In fact you know the age of a server depending on the amount of dust on it.
There's a defective A/C unit that sometimes throw some water all around.
There's power cut 2 or 3 times a year, the batteries are old so the servers get their hard reboot.
As far as reliability is concerned, sometimes a disk fail, but that's about it.
Now if you think I'm describing something from the third world, you're wrong. It's in France and I'm not exaggerating about it.
So what I'm saying is that for a homelab, don't fret over cleanliness or optimal conditions.

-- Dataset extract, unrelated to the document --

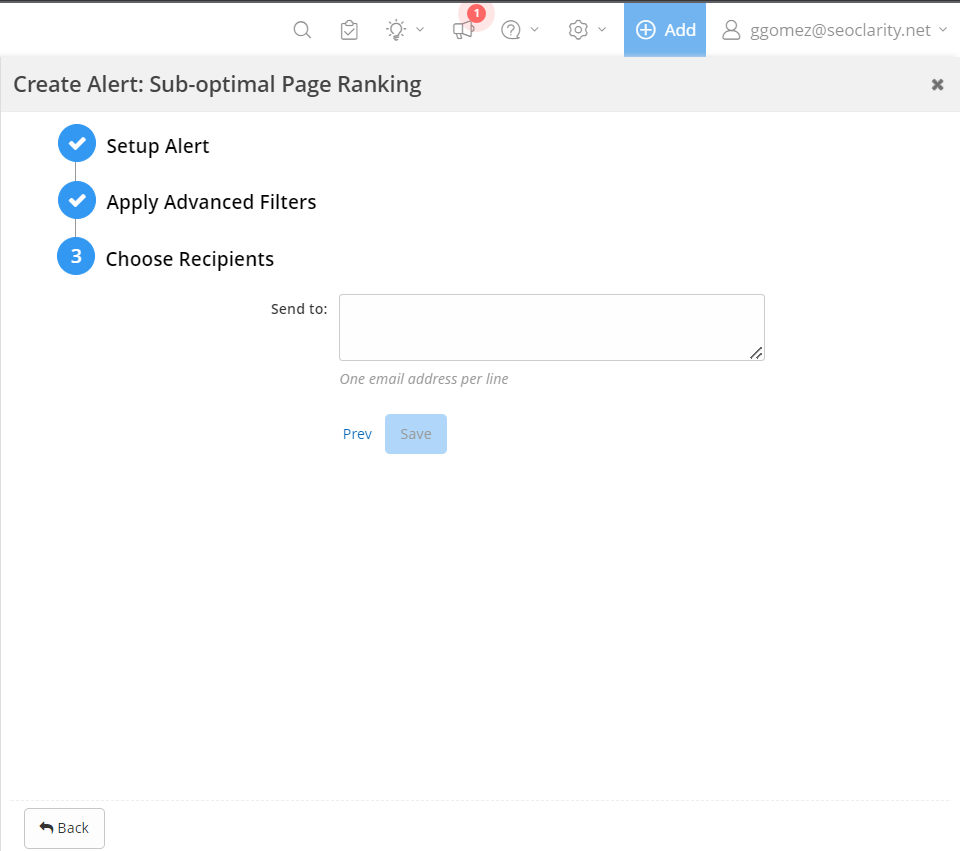
Task: Click the lightbulb insights icon
Action: tap(396, 30)
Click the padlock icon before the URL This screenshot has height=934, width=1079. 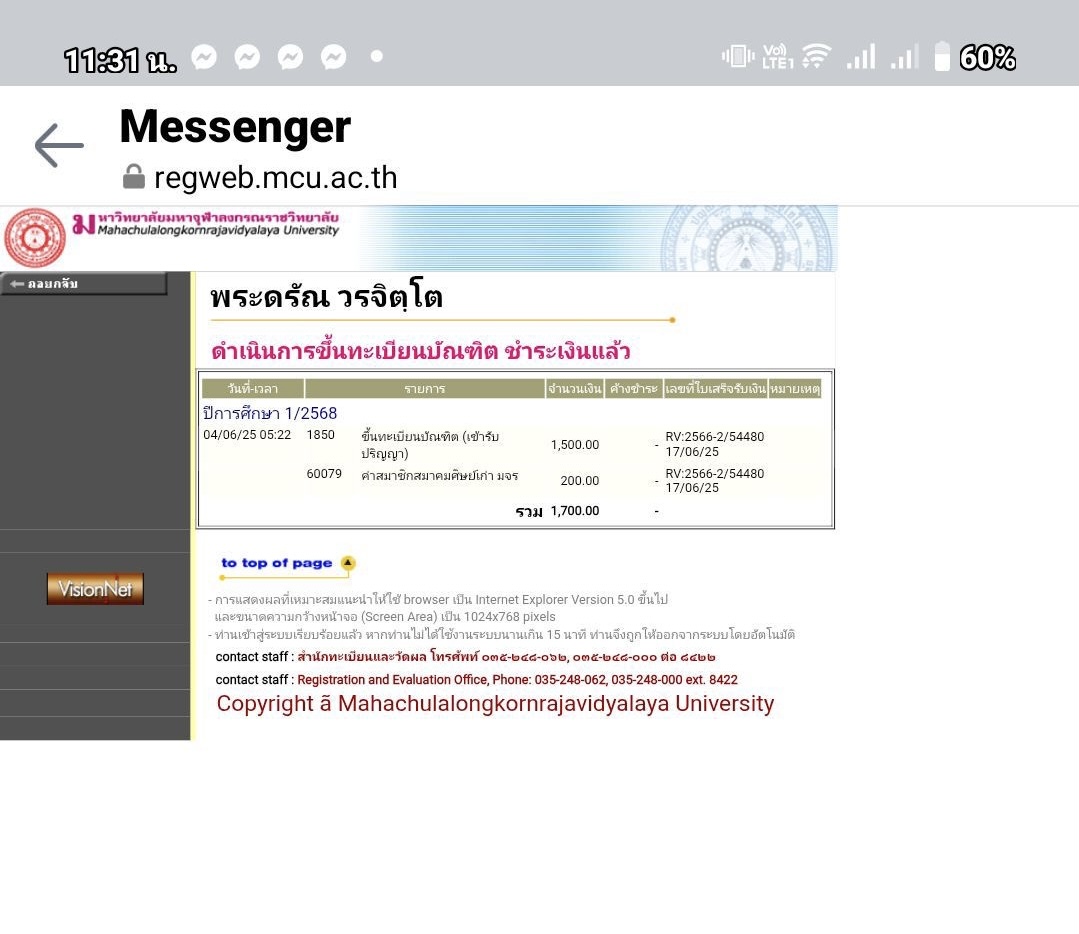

Yes, I've run an enterprise server stack on an old closet, with a home air conditioner venting into the warehouse. Even when the A/C unit died for three days one summer (we had to keep the door open and run several fans), the servers, ranging from 3-7 years old, kept running. Far from optimal, but the systems stay up and the company stays in business.

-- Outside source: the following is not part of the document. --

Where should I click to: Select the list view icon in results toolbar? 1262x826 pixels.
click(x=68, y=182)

I spent some time with a computer refurber back in the day. He used to buy old computers from mining operations these things were literally filled to the brim with dust and weird shit.

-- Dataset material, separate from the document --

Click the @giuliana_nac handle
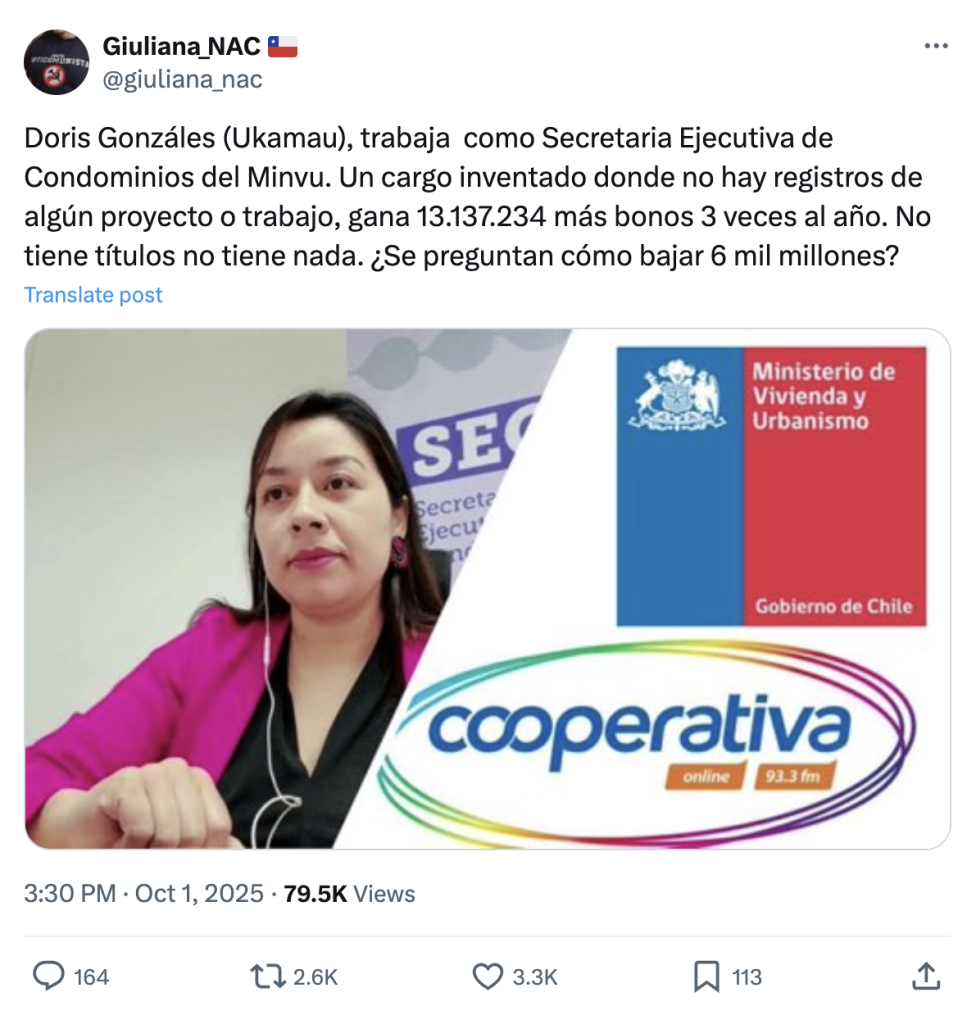point(183,79)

Computers are amazingly resilient if you don't need them for much more than office work.
This sparked a memory of an internship I had where I was given an air compressor and had to go blow out machines in various school computer labs for a few weeks. In hindsight I should have worn an N95, they were nasty. They all worked, though.
I live in the Southern US and it's extremely humid and hot in the summers.
Only certain systems are fine with being in the garage. For instance, a Supermicro chassis I put out there began rusting in a few spots after a few months, but my custom system that I built was perfectly fine. I suspect the metals Supermicro uses are treated in some way and then cut, but the edges aren't re-treated, allowing rust to form on all of the edges of the chassis.
I never put spinners out there, only SSDs. My bulk storage lives inside my house.
I have an HP Sandy Bridge Xeon box that lives out there and it's always super quiet, but I don't push it hard either. Raspberry pis are super okay with being outside. I'd say if you can make a small Pi cluster, it's a good fit.
I use an open air rack next to my water heater. I don't do any woodworking or anything, so the dust isn't too bad.
There was a talk from comma.ai with a part on what they did to prevent corrosion running a datacenter in their garage to avoid the nvidia datacenter tax or something:
My "datacenter" is on the top shelf of a closed closet. This is in an apartment and the ceiling that is just above the server is heated (heating of the neighbor above me). There is a fiber ONT, switch, router, a raspberry and tower computer ("the server")
The ambient temperature is 32-35°C
The temperature of the disks is 38°C (ssd) to 49°C (hdd), the CPU cores are 27 to 34°C (not sure why there is a difference, it is one CPU).
When I put the computer and other equipment there, I was concerned that the temperature would be unbearable. I am positively surprised.
It's not too difficult or costly to frame+finish a corner closet if you have the garage space to spare, especially if the garage interior isn't already finished.